Monday, March 16, 2009


A.I.G. used to stand for American International Group. Today it stands for Arrogant Institutional Greed.

The big international company which has received more than 170 billion in taxpayer bailout money is paying nearly 165 million in bonuses to many of the same people in the business unit whose decisions lead to the companies catalyst for collapse last year. The total amount of “retention” bonuses is $450 million over the next few years.

The argument is that the bonuses are needed to keep the most skilled executives. Skilled? Are not some of them the ones who brought the company to the brink of disaster? Isn’t this the company that wrote trillions of dollars’ worth of credit-default swaps backed by subprime mortgages?

Like a lot of Americans I don’t understand the intricacies of company and government finance; it’s not my field of interest.

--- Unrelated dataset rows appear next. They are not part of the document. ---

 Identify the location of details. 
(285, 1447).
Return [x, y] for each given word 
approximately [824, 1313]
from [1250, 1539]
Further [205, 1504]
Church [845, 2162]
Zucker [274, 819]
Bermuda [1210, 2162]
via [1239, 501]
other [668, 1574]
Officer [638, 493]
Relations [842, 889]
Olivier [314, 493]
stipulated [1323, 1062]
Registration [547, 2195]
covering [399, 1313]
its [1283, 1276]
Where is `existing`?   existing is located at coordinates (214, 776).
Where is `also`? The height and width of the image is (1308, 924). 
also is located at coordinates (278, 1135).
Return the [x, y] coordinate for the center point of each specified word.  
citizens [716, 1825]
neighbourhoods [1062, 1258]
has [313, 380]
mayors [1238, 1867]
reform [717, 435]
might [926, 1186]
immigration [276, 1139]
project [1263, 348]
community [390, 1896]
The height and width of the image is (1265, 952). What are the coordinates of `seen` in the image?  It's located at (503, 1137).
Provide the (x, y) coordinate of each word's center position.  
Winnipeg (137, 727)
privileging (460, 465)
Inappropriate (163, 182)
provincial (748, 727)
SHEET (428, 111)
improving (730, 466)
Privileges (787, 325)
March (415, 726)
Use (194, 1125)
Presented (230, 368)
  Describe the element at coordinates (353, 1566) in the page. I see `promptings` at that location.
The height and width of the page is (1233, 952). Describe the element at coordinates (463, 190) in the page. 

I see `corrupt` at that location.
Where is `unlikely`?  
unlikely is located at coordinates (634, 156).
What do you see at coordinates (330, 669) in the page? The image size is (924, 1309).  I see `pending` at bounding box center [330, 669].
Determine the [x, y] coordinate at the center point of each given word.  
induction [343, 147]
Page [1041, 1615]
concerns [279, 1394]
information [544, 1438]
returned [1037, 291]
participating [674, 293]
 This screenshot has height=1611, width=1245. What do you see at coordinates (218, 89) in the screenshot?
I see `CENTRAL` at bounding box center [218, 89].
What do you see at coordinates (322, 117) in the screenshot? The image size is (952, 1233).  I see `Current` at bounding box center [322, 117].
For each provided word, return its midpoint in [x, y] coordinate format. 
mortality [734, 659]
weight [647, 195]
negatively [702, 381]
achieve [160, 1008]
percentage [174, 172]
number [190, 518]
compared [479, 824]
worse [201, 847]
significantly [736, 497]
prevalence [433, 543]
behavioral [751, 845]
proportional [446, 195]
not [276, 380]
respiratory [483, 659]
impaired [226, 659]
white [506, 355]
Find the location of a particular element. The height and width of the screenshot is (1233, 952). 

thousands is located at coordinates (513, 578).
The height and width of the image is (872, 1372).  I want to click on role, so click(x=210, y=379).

I do understand greed when I see it. I do recognize arrogance when I see it. I know of inappropriate bonus transactions and alleged obligations and I don’t like what I see.

It seems that a body of legal analysts looked at the AIG contracts promising the bonuses and apparently said they were contracted early last year before any bailout money was given and legally must be paid. Hogwash.

If the company had been allowed to default, to go bankrupt, which I understand could disrupt the economic system of the world, where would the bonus money promised have come from?

It seems to me that at that point all contracts are null and void and all promises negated. The American taxpayer, who now owns nearly 80 percent of the company, should not be responsible to pay contracts or bonuses agreed to before it ever got involved. Come on…where is common sense?

And as for keeping the “skilled” executives. How many do you think will put AIG financial Products Unit on their resume when they look for a new job?